PDF Processing (Document Split, Rotate document in each line) in pipeline builder

# Palantir Foundry Pipeline Builder - PDF Processing Questions

Question 1: PDF Document Splitting

I have a 300-page PDF that needs to be split into 6 separate documents (50 pages each).

Current Situation

  • I can do this in Code Repository using Python
  • I cannot find how to do this in Pipeline Builder

Example

Input: contract_document.pdf (300 pages)

Desired Output:

  • contract_part1.pdf (pages 1-50)
  • contract_part2.pdf (pages 51-100)
  • contract_part3.pdf (pages 101-150)
  • contract_part4.pdf (pages 151-200)
  • contract_part5.pdf (pages 201-250)
  • contract_part6.pdf (pages 251-300)

Question

Is there a built-in transform in Pipeline Builder to split PDFs by page ranges?

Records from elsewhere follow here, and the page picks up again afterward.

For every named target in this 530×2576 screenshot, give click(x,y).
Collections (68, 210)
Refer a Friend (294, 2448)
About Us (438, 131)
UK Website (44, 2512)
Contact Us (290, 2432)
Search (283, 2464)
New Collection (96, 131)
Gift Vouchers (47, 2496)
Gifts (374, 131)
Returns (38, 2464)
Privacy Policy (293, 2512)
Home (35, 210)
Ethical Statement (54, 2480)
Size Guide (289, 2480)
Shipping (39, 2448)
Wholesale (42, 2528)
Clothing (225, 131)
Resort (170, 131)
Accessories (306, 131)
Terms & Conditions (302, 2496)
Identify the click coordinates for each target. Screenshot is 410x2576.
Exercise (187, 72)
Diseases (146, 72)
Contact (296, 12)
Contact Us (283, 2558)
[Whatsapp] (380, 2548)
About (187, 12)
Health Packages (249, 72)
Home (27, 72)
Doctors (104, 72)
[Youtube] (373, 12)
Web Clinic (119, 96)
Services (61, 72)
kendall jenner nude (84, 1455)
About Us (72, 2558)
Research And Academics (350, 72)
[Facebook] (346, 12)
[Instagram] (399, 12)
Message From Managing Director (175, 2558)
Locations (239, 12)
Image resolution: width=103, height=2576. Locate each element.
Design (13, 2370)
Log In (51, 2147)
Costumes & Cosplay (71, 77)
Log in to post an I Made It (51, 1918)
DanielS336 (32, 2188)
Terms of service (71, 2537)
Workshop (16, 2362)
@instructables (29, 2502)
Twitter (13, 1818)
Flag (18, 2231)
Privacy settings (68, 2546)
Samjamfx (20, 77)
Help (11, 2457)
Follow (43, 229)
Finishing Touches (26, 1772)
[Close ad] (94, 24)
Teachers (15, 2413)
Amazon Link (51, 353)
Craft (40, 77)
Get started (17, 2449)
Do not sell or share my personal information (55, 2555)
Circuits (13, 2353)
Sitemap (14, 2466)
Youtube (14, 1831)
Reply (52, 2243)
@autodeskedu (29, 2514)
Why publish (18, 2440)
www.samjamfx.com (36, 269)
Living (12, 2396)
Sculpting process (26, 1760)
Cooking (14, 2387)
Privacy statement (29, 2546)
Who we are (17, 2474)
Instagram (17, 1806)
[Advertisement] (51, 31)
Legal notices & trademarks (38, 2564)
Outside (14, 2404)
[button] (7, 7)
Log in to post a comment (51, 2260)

Question 2: Rotating PDF Pages Based on Row Data

I have a dataset where each row contains a PDF path and rotation degree.

Example Dataset

document_id pdf_path page_number rotation_degree
DOC001 /files/scan1.pdf 1 90
DOC001 /files/scan1.pdf 2 0
DOC001 /files/scan1.pdf 3 270
DOC002 /files/scan2.pdf 1 180

Use Case

Scanned documents are often incorrectly rotated. I need to:

  1. Read rotation degree from each row
  2. Rotate the corresponding PDF page
  3. Output corrected documents

Question

Can I rotate PDF pages dynamically based on row-level rotation values in Pipeline Builder?


Summary

I’m looking for:

  1. PDF splitting functionality in Pipeline Builder
  2. Dynamic page rotation based on metadata

I want to show our team that complex document processing can be done in Pipeline Builder without always using Code Repository.

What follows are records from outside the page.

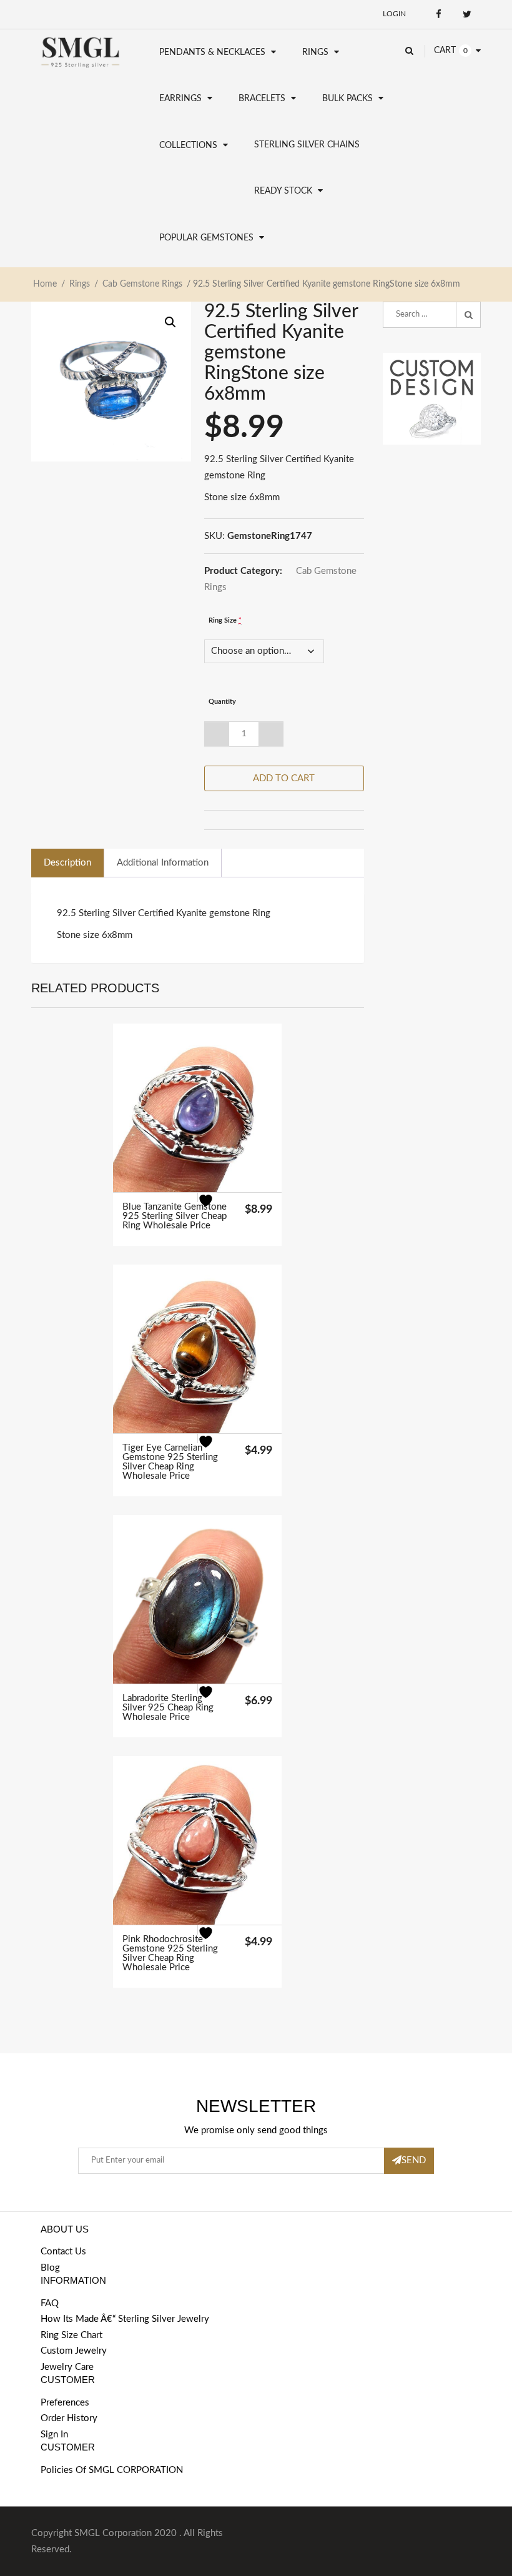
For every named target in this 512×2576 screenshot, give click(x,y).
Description (67, 862)
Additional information (163, 862)
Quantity (222, 701)
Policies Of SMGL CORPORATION (112, 2470)
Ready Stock (283, 191)
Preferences (65, 2402)
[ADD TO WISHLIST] (213, 1208)
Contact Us (63, 2251)
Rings (315, 52)
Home (45, 284)
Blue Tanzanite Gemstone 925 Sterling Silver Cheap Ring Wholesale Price (174, 1216)
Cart (445, 50)
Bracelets (262, 98)
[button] (170, 322)
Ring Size (225, 620)
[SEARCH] (468, 315)
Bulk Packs (347, 98)
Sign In (54, 2434)
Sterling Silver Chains (307, 145)
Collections (188, 145)
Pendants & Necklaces (212, 52)
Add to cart (284, 778)
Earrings (180, 98)
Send (413, 2160)
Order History (69, 2418)
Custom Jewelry (74, 2351)
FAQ (50, 2303)
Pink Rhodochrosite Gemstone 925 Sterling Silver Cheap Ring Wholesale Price (170, 1953)
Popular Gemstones (206, 238)
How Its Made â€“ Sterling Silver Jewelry (125, 2319)
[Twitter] (467, 14)
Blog (50, 2268)
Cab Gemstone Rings (142, 284)
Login (394, 13)
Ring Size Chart (71, 2335)
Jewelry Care (67, 2367)
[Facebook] (439, 14)
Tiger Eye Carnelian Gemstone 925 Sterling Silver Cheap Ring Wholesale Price (170, 1462)
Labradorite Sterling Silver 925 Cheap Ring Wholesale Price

Are these features available? Which transforms should I use?

Problem 1.
There is a partial solution, which might still push you to code repository for the time being.
If the ranges are static (seems to be your case) then you can use the “slice PDF” transform. You will however hit a problem with unions, as you will need to have multiple outputs (one for each range).

Note that if you want to split “page by page” (like not a range, but single page), there is a dedicated transform.

In code repository, an equivalent code would be:

@transform(
    media_input=MediaSetInput("/path/to/multi page"),
    media_out=MediaSetOutput("/path/to/single page pdf"),
)
def compute(ctx, media_input: MediaSetInput, media_out: MediaSetOutput):
    def split_pdf(media_item_rid):
        metadata = media_input.get_media_item_metadata(media_item_rid)
        pages = metadata.document.pages
        if pages is None:
            return ""

        for page in range(pages):
            response = media_input.transform_media_item(media_item_rid, str(page), {
                "type": "documentToDocument",
                "documentToDocument": {
                "encoding": {
                    "type": "pdf",
                    "pdf": {}
                },
                "operation": {
                    "type": "slicePdfRange",
                    "slicePdfRange": {
                    "startPageInclusive": page, # zero indexed
                    "endPageExclusive": page + 1 
                    }
                }
                }
            }
            )
            media_out.put_media_item(response, str(page))

    split_pdf("ri.mio.main.media-item.1234567...TOCHANGE")

This code can be adapted for your case of page ranges.

Problem 2.

I don’t think there is an option to rotate PDFs as of today. However, you can rotate pictures. So you can convert the PDF to pictures and then rotate.

More broadly about rotation: depending of your use-case, this might not even be necessary. For example, running a layout model on a document is executed post-rotation already.

1 Like

Thank you for your reply.

Hope this feature effective soon.